The Pontifical Council for Promoting New Evangelization is just a year old, but “it is one of the most important fruits of the Second Vatican Council,” said the council’s president, Archbishop Rino Fisichella.
“The dicastery doesn’t spring from nothing. It springs from groundwork laid the last 50 years – preparation for making a new impact, a new culture, a new way to present the church to the world,” he told Catholic News Service.
Even though the term “new evangelization” doesn’t appear in conciliar texts, he said, the concept is well apparent and gets further fleshed out in Pope Paul VI’s 1975 apostolic exhortation on evangelization, “Evangelii Nuntiandi.”
New evangelization stems from the particular challenges facing the church in bringing the Gospel to those already familiar with it, he said.
“It’s easier to proclaim Jesus Christ to those who have never heard of him,” said the Italian archbishop.
“The challenge is much more difficult, much bigger, to have to talk about the faith, the need for faith in Jesus Christ to people who presume to have the faith or to those who have left (the church) for reasons including the behavior of people of the church.”
The test is knowing “how to reach everybody by means of a credible style of life as well.”
Pope Benedict XVI has been determined to confront the increasing secularism of the modern world.
A concrete sign of that is the new council, which he established in June 2010. Just a few months later, he announced that “new evangelization” would be the theme for the 2012 world Synod of Bishops.
The pope’s missionary prayer for August asks that Christians in traditionally Christian countries “rediscover the freshness and enthusiasm of their faith.”
To spearhead this renewed mission, the pope chose a leading theological adviser to the Vatican.

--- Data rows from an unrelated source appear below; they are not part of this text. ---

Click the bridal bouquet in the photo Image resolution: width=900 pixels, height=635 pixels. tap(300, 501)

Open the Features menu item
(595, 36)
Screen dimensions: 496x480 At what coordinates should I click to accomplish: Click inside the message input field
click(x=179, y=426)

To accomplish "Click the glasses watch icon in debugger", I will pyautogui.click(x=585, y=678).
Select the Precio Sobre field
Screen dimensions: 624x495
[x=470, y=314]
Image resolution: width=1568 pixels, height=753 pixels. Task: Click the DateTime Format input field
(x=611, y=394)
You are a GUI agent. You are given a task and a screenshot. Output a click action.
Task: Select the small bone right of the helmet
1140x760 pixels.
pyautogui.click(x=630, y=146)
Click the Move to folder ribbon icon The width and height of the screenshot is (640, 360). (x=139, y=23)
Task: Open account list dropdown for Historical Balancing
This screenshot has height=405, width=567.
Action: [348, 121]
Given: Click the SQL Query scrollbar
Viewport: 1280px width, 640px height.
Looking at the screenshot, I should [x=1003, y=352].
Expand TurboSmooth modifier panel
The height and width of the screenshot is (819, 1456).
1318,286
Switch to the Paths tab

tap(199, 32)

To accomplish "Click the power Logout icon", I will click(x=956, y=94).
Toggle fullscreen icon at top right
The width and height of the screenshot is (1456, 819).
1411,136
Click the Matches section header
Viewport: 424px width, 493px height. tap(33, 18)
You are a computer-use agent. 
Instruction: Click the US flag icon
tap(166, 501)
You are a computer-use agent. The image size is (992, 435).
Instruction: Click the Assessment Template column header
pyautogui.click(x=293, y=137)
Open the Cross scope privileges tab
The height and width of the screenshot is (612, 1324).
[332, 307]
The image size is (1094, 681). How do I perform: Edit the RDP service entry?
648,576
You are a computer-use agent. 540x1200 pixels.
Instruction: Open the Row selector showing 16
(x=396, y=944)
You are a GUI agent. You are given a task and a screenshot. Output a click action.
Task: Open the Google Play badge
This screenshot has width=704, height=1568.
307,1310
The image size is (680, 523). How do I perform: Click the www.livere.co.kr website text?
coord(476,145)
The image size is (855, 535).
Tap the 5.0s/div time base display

Archbishop Fisichella taught fundamental theology for 20 years at the Pontifical Gregorian University and was rector of Rome’s Pontifical Lateran University before he served as president of the Pontifical Academy for Life for two years.
His books and lectures have been about how to present Christianity to today’s world, especially in using language that makes the truth of the Gospel easily understood in today’s cultures, he said.
However, he said, after years of developing his ideas as a professor, “now I have to be able to put them into practice.”
He has built a simple, two-pronged plan of attack: help build identity so Catholics learn what it means to be a Christian today, and re-instill a sense of belonging to the church.
Many Christians lack basic knowledge of the faith, he said, and one of the reasons is that catechetical instruction typically stops after the sacrament of confirmation in the teen years.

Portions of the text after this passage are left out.